つまりこれは「脚本家の発掘・育成に各局が本気で取り組みはじめた」ということ。「古くから日本ドラマ業界の強みだった脚本に再び力を入れて、オリジナル作品を量産していこう」という姿勢であり、デビュー作で『silent』を成功させた生方美久うぶかた・みくのような若きスター脚本家の誕生が期待できそうだ。

ただ、今後は「1人の脚本家に任せる」という形だけではなく、海外では一般的なチームライティング(共同執筆)の必要性に迫られるのではないか。コンセプト作りが得意な脚本家、セリフがうまい脚本家、キャラクター作りがうまい脚本家、伏線を仕込むのがうまい脚本家など、それぞれの強みを生かすことで、クオリティが上がり、書ける本数が増えていくだろう。

実際、『VIVANT』はそれに近い形がみられたこともあり、増えそうなムードが漂っている。

注目すべき『VIVANT』のマネタイズ

最後に話を『VIVANT』に戻すと、今後のドラマ業界に重要なヒントを与えるようなマネタイズの試みが見られた。

まず配信再生数を増やすために徹底して情報を伏せ、タイトル、テーマ、ストーリーなどを明かさなかったこと。結果的にそれはTVerの無料配信だけでなく、系列の動画配信サービス『U-NEXT』の有料会員数を増やすことにつながった。さらに放送終了後も国内外での配信収入が期待できるはずだ。

放送中の物販もこれまでにないほど活発で、毎週さまざまなデザインのTシャツ、公式キャラクター「ヴィヴァンちゃん」や別班饅頭などのオリジナルグッズを販売。それ以外でも、ノベライズの上下巻、コンビニ「NewDays」とコラボした赤飯おこわなど、多面的な商品展開が見られた。

イベントにも力を入れ、入場と配信での両方でチケットが売れるファンミーティングを開催したほか、放送後にはJTBとコラボしたロケ地ツアーを企画。それ以外でも、第9話の前に『緊急生放送150分SP』を仕掛けて、日曜ゴールデンタイムの視聴率獲得にも貢献した。

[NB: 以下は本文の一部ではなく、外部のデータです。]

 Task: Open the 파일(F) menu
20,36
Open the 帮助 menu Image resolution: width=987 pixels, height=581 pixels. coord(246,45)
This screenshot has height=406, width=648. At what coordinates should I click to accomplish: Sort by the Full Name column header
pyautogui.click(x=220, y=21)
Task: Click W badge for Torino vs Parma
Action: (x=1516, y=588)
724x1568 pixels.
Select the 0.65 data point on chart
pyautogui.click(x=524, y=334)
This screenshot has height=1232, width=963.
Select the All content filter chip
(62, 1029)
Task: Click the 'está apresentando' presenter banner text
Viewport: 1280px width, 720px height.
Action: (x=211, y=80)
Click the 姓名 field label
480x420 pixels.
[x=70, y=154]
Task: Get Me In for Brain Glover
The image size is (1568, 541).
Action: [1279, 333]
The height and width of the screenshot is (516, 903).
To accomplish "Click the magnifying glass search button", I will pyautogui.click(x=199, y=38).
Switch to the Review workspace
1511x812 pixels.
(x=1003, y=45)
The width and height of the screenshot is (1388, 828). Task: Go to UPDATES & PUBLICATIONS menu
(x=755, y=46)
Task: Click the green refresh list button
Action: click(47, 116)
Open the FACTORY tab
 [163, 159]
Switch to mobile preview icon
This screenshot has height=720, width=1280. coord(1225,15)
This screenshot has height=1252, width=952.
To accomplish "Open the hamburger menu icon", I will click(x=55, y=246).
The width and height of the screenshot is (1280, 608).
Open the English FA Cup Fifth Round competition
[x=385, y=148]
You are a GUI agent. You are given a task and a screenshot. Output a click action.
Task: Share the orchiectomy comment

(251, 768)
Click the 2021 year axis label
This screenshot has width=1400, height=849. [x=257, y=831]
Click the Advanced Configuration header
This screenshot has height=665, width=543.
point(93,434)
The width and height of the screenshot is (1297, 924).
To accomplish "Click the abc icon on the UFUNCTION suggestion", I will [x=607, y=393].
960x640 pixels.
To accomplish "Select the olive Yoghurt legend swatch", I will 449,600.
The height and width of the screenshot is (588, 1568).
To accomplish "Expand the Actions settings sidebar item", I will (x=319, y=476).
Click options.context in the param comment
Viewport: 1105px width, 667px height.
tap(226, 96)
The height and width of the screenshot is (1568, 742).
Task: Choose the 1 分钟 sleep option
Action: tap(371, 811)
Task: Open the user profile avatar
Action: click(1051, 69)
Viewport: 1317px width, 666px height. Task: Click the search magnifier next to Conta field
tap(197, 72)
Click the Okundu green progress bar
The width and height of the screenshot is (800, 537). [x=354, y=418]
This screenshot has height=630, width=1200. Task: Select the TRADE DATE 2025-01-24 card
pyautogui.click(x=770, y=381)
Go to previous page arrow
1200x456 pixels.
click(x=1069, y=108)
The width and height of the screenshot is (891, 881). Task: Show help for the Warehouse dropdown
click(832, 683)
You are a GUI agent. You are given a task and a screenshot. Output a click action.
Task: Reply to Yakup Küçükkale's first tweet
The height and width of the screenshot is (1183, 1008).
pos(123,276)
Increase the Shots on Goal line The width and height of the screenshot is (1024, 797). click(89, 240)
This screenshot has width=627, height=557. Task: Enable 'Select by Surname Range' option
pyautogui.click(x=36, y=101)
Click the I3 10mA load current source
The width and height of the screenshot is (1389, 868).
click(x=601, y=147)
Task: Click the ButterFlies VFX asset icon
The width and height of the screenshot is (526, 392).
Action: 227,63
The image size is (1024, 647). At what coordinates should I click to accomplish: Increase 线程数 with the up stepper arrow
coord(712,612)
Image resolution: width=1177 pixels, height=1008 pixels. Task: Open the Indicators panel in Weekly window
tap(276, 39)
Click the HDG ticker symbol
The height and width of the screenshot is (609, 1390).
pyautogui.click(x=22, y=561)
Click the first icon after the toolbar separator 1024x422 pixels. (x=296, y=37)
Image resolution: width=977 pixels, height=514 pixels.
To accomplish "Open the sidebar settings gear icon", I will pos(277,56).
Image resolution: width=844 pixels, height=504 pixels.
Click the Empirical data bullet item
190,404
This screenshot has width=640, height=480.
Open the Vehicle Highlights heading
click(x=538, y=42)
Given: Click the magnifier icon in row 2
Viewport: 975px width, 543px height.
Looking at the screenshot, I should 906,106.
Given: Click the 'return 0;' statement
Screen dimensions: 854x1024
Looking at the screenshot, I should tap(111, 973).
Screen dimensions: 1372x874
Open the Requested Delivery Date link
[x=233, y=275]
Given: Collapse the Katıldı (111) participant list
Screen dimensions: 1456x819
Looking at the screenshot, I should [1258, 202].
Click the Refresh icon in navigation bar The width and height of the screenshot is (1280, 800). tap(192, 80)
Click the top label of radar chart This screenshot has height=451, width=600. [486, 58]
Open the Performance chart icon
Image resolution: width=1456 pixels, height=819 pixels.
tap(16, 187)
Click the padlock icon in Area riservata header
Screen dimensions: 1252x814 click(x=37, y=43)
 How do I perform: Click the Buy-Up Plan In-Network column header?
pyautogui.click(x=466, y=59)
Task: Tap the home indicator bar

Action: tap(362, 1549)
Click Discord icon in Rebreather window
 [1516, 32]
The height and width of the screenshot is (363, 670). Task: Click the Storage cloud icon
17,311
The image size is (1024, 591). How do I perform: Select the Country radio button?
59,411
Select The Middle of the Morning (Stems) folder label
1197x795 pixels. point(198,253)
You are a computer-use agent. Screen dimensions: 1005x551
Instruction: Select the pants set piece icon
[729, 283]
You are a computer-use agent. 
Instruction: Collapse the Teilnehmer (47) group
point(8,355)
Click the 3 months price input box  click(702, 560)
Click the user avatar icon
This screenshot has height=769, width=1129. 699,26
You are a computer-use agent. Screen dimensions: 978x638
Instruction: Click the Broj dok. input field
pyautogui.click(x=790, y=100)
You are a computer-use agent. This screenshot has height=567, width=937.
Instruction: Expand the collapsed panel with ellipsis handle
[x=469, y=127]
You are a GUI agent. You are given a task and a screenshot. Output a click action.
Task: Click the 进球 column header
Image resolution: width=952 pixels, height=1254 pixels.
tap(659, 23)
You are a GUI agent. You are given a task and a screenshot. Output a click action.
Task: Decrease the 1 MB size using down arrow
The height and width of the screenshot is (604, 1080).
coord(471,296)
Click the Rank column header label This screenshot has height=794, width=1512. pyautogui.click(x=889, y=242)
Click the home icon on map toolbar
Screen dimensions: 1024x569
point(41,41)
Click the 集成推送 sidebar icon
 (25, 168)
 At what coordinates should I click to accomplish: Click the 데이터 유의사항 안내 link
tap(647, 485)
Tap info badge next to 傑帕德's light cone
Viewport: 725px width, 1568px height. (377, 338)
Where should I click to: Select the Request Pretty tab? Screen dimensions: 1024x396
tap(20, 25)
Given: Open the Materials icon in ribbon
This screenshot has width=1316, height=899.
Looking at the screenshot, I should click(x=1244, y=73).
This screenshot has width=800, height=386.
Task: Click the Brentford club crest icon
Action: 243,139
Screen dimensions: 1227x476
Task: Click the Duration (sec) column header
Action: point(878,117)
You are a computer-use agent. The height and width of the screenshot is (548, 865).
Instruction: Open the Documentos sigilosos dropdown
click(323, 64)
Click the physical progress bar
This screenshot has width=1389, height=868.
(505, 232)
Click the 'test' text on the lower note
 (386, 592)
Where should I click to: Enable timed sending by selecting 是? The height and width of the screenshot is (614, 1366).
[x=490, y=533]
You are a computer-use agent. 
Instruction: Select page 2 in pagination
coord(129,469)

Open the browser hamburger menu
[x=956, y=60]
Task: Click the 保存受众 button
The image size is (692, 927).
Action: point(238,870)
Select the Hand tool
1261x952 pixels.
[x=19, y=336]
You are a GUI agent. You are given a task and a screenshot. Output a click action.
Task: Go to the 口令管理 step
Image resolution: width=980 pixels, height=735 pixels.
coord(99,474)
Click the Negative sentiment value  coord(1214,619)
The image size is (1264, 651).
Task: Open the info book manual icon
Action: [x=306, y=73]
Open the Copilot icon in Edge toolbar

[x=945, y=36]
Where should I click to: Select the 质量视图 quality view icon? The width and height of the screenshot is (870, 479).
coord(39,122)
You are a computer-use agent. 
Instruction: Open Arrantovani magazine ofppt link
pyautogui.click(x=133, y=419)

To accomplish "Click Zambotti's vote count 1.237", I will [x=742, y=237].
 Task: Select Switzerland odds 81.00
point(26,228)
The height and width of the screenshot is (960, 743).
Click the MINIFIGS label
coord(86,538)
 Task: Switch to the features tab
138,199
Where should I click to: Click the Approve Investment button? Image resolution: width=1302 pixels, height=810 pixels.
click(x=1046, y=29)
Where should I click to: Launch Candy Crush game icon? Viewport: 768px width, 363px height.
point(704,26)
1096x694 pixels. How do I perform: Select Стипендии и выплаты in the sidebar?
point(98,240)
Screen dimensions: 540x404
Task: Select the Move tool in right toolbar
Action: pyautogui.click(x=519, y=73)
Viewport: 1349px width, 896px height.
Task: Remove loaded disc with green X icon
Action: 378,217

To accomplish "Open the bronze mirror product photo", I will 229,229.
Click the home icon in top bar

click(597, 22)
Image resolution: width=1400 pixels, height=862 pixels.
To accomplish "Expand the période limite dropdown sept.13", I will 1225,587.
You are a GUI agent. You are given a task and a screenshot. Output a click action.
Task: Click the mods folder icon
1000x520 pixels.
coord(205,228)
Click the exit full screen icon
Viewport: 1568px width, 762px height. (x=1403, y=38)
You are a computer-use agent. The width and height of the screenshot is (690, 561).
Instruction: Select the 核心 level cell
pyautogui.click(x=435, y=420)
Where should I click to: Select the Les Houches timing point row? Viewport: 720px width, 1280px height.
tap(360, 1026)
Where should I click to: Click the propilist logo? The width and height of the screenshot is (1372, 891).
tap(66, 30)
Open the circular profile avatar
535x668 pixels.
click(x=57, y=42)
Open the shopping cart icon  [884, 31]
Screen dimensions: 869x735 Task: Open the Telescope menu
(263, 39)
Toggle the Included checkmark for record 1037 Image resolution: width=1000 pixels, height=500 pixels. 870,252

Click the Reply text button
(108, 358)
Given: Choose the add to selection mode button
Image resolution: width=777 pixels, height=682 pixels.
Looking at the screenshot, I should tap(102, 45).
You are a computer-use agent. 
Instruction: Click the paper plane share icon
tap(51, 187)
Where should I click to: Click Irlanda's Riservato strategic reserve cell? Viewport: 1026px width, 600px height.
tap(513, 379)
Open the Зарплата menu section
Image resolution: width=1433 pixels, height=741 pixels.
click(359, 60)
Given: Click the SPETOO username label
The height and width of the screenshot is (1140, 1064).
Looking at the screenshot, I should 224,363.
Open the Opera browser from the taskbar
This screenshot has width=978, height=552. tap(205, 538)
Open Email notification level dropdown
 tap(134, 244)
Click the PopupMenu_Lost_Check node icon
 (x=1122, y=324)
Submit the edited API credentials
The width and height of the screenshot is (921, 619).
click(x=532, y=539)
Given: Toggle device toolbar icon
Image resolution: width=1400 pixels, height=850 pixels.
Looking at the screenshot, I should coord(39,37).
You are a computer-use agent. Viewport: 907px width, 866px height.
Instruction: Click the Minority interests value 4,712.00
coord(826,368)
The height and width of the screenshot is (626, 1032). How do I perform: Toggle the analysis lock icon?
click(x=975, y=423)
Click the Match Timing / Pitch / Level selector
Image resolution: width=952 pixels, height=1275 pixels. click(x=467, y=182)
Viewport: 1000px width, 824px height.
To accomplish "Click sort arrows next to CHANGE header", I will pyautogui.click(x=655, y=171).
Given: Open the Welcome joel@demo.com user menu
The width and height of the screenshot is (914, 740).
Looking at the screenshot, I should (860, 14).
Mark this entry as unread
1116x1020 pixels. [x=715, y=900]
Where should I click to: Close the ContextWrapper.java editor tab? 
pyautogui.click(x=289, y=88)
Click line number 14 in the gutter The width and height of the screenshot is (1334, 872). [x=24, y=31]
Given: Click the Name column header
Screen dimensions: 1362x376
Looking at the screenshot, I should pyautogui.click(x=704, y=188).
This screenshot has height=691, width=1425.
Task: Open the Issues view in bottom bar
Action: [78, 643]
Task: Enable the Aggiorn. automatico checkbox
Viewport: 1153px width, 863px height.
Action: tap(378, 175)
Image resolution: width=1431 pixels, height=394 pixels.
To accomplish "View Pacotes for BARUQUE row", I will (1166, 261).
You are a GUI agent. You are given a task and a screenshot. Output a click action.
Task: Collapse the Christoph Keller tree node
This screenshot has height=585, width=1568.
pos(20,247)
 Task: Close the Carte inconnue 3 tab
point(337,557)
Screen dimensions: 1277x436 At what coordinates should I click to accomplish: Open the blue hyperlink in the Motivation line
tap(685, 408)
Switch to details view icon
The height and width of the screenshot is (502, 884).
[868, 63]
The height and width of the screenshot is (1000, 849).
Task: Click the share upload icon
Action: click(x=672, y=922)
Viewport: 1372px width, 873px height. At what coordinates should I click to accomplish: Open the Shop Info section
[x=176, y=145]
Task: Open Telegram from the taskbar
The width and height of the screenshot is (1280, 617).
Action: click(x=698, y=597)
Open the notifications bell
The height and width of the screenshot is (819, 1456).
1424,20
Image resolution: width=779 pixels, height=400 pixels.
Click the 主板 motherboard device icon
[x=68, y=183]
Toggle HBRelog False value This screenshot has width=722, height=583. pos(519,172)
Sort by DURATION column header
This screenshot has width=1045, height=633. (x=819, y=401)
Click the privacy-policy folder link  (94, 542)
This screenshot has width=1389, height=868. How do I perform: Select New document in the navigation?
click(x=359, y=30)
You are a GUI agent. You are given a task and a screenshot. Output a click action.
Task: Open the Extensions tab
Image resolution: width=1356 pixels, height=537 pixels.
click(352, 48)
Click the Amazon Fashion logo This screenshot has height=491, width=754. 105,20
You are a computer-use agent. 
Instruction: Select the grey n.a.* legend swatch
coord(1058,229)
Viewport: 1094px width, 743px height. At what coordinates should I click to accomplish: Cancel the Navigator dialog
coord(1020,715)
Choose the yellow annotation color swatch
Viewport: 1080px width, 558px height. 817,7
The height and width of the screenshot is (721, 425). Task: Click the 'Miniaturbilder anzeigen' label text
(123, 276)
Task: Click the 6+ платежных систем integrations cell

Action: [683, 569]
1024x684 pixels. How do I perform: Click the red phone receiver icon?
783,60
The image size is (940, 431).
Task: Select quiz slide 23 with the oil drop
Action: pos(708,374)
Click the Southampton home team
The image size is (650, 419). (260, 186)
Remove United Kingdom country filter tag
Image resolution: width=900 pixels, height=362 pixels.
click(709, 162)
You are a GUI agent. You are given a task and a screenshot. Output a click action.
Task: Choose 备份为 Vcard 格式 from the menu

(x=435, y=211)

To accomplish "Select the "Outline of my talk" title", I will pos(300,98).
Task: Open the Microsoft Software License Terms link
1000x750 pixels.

今後も待望されるシリーズ化や映画化、スピンオフの放送・配信などで稼ぐことが期待されている。『VIVANT』は、「ほぼ視聴率ベースの放送収入のみに頼ってきた」という危ういビジネスモデルからの脱却を提示した。このような試みが各局で進めば、制作費アップが期待できるだけに、日本ドラマの可能性は広がっていくだろう。